Task objective:
Look through the lines below and extract any with the word "question".
======
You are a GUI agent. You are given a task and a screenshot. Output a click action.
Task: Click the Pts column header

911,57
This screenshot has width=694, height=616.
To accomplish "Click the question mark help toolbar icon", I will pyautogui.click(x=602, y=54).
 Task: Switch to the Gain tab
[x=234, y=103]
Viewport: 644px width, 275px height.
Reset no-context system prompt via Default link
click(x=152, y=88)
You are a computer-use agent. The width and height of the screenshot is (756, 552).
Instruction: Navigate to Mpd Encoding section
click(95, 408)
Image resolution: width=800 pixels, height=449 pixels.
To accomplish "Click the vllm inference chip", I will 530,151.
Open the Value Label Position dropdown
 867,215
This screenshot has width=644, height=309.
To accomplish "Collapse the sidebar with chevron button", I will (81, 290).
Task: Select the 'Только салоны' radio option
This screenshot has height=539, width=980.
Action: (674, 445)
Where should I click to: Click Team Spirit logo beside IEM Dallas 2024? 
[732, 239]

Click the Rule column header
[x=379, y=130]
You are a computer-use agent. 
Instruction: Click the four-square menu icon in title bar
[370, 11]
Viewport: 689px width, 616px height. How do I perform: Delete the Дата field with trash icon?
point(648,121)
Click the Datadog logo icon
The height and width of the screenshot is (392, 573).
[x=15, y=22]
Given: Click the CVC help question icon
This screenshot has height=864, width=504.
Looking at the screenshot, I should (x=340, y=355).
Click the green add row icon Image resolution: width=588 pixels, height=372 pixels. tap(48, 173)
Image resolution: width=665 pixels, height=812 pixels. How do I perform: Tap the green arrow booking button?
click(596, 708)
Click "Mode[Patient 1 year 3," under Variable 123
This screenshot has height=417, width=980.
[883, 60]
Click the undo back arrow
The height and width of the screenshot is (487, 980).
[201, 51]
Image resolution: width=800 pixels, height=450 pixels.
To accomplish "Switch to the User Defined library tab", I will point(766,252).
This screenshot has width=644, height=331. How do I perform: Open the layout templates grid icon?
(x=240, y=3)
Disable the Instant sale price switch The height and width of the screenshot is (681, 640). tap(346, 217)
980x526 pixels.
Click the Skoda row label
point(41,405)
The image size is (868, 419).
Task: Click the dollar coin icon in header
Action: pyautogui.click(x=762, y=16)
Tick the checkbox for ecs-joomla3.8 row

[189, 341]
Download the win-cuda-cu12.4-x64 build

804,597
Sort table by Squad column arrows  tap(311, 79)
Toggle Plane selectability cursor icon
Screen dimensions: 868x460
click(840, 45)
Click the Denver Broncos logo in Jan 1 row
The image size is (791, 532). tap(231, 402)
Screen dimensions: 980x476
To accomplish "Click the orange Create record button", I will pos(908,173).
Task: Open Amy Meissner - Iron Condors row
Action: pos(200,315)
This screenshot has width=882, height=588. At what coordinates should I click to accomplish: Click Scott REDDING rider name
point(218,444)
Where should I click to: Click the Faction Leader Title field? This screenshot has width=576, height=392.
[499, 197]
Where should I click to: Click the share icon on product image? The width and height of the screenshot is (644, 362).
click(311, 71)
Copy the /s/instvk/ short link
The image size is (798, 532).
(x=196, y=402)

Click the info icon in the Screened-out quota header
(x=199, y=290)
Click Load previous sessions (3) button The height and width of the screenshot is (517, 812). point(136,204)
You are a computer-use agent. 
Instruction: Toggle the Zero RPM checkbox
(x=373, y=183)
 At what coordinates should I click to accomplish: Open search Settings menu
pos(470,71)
======
Exercise answer:
To accomplish "Click the question mark help toolbar icon", I will pyautogui.click(x=602, y=54).
Given: Click the CVC help question icon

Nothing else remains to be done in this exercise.